Work to complete — Print this span of the material below exactly: the line with "Select the 高级", the line with "Click the Run", and every line between them, but nothing else.

───

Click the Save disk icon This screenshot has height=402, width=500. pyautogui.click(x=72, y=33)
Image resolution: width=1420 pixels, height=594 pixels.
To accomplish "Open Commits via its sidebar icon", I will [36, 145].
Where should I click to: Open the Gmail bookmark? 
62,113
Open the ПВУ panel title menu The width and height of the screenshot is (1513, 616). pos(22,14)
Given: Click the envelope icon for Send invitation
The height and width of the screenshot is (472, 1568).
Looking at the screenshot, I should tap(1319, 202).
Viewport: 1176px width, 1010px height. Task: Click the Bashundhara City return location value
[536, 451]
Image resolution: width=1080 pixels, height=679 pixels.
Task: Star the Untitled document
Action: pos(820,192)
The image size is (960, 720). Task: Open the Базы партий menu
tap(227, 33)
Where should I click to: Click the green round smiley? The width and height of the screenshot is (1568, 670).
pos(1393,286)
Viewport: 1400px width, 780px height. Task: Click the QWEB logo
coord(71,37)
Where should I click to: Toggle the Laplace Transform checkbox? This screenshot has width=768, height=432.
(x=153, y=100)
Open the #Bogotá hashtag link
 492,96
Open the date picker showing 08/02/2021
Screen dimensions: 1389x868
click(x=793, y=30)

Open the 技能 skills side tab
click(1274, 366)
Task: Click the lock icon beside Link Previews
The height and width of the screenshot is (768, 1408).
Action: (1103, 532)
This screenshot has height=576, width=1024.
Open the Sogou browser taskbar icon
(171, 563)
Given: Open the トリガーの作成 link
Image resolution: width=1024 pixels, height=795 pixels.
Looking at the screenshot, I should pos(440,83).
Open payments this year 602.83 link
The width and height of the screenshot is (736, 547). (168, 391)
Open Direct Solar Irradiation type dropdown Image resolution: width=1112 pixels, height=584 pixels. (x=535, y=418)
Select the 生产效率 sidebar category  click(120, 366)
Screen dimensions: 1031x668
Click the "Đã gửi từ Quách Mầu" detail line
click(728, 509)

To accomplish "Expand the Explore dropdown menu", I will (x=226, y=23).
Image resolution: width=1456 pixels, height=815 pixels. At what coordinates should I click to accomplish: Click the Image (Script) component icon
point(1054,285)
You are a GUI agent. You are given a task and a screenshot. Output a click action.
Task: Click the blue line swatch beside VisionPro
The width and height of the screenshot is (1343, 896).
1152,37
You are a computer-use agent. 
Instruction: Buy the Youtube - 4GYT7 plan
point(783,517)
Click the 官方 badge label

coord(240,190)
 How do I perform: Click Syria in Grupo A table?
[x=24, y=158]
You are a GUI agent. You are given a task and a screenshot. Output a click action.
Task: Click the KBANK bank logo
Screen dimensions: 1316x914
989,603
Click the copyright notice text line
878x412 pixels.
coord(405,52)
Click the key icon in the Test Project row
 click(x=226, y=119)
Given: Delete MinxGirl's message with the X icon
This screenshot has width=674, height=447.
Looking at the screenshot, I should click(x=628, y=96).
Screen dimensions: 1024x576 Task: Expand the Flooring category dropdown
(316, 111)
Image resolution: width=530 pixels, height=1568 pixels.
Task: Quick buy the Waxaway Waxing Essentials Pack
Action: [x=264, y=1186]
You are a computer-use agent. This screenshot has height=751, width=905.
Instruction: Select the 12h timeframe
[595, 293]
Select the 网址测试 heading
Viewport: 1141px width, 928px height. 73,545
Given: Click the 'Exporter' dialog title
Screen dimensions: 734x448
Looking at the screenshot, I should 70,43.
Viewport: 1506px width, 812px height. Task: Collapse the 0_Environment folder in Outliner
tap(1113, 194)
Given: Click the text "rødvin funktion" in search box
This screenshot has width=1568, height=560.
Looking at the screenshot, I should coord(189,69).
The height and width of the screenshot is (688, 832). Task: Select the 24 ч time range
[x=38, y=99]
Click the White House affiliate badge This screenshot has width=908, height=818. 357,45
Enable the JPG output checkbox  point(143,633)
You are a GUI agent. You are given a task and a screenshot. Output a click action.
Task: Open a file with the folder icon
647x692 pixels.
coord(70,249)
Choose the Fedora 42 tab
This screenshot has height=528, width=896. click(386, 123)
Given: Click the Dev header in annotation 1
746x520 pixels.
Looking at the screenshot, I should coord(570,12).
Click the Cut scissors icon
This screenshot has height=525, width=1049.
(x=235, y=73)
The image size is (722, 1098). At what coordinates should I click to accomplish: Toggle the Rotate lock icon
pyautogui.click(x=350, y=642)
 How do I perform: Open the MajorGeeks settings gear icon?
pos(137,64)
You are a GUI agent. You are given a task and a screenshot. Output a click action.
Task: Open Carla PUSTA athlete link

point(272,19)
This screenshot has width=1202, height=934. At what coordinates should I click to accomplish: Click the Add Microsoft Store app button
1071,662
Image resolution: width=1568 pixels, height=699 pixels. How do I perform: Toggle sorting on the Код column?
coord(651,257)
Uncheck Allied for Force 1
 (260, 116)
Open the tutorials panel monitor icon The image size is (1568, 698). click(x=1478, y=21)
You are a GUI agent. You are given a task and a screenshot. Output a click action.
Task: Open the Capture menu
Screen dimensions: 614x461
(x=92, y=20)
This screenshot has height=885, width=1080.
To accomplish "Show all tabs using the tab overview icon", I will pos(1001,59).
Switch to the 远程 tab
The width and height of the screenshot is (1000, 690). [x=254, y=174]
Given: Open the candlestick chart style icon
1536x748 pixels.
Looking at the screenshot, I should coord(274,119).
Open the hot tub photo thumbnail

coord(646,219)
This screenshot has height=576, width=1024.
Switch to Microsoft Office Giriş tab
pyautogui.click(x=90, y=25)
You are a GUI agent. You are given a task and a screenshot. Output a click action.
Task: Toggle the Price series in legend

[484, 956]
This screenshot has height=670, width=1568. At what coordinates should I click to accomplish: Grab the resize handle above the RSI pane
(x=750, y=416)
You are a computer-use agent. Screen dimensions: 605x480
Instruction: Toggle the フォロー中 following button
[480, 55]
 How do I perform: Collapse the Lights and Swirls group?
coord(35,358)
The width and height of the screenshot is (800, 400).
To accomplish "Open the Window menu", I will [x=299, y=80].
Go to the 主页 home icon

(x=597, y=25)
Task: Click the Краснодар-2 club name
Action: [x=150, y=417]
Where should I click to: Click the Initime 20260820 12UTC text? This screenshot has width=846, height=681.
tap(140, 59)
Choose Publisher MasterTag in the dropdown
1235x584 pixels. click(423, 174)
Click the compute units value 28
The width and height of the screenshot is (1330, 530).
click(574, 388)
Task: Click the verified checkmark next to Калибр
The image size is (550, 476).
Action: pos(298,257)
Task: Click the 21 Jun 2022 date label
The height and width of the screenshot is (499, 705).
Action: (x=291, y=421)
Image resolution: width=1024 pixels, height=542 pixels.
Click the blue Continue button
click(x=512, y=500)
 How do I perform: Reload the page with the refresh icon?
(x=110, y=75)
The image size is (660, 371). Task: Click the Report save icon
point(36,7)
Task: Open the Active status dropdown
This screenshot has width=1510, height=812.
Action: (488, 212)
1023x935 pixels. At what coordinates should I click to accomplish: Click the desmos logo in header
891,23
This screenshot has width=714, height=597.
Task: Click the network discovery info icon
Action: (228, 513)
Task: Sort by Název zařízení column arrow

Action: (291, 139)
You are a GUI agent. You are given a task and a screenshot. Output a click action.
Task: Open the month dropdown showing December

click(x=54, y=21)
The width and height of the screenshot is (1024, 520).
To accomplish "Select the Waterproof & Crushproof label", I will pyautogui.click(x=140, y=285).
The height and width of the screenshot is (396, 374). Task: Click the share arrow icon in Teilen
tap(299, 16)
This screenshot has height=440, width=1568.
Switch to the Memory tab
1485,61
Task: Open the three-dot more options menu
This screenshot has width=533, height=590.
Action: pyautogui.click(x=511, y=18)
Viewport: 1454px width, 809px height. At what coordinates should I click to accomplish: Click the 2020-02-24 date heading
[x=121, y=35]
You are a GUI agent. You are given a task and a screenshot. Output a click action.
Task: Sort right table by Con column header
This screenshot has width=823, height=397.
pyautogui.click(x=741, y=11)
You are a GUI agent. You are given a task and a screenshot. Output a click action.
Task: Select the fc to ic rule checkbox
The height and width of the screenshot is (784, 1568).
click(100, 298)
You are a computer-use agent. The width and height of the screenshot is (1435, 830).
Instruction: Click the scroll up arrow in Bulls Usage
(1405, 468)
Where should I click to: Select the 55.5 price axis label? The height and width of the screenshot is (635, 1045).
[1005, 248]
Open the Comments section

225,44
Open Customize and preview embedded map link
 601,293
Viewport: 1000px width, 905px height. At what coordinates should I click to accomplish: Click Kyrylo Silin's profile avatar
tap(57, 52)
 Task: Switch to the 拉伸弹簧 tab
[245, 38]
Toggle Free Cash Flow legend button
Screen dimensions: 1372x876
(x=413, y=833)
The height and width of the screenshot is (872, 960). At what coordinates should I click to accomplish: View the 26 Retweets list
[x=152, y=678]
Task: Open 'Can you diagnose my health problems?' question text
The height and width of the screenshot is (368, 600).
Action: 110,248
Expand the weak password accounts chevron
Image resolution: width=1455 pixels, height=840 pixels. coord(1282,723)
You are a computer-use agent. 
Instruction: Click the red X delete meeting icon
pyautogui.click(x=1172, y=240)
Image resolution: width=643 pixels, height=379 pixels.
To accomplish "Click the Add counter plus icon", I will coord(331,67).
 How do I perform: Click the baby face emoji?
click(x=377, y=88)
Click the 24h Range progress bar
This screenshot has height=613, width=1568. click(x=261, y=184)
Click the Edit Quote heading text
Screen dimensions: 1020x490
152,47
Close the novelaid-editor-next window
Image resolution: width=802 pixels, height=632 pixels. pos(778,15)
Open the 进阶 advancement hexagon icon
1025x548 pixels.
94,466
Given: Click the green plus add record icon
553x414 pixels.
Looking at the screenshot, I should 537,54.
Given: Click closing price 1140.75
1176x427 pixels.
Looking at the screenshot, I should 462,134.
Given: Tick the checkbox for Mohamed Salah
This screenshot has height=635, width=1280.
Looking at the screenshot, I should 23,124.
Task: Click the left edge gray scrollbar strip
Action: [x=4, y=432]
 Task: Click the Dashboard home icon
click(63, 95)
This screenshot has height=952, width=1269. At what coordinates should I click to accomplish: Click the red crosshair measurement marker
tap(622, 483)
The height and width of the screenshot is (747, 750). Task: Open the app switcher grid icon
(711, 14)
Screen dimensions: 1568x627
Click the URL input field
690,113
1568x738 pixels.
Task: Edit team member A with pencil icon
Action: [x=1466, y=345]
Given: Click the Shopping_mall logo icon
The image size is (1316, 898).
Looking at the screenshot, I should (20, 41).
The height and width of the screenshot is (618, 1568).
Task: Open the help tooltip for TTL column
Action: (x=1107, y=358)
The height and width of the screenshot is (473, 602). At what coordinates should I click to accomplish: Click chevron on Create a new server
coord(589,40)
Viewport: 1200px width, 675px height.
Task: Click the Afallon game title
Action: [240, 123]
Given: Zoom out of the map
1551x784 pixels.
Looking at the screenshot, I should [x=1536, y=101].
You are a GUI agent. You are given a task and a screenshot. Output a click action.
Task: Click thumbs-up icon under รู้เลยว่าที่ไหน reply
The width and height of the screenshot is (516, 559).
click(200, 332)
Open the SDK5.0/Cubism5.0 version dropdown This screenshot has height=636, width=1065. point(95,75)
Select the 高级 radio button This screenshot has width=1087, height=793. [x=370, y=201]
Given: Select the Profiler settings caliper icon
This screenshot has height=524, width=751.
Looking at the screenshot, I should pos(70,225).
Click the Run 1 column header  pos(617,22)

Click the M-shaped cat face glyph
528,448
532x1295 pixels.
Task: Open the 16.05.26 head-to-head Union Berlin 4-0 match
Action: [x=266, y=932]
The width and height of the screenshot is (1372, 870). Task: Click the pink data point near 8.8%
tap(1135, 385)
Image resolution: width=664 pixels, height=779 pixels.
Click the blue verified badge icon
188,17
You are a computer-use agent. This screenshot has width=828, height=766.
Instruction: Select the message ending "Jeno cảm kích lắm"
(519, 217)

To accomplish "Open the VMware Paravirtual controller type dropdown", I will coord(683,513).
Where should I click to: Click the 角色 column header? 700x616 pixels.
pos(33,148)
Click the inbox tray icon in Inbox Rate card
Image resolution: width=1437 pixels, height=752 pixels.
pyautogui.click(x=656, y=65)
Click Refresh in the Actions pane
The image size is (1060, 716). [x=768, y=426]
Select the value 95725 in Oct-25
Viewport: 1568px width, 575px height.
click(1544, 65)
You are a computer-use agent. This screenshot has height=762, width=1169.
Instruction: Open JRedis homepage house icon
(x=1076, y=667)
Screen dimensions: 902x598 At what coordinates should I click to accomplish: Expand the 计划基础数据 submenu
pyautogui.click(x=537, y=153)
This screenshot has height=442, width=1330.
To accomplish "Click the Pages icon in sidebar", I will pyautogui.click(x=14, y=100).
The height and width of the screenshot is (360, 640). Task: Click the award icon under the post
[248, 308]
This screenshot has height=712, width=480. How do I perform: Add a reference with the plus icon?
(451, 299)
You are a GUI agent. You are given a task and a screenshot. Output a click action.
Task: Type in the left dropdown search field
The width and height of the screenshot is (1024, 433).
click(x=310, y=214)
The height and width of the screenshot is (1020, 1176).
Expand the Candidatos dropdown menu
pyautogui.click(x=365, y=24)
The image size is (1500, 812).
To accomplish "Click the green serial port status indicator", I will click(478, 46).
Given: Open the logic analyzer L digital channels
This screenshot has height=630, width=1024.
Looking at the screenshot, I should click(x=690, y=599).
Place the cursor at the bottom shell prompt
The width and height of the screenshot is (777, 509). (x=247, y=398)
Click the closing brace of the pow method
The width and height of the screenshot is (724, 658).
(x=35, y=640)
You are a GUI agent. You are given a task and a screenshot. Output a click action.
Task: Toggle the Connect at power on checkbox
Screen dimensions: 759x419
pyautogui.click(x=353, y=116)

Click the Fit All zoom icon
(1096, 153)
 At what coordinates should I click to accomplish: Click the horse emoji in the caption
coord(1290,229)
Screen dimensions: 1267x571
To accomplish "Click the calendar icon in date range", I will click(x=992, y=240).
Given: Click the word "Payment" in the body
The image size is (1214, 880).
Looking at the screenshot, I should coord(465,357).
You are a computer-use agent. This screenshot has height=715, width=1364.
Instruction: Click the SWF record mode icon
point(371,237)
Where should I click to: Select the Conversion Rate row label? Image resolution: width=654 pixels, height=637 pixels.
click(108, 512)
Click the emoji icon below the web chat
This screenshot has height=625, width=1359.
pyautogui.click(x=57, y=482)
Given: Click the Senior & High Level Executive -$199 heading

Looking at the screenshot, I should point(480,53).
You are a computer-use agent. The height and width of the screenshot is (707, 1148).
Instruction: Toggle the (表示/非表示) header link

───

Result for this task —
Select the 高级 radio button This screenshot has width=1087, height=793. [x=370, y=201]
Given: Select the Profiler settings caliper icon
This screenshot has height=524, width=751.
Looking at the screenshot, I should pos(70,225).
Click the Run 1 column header  pos(617,22)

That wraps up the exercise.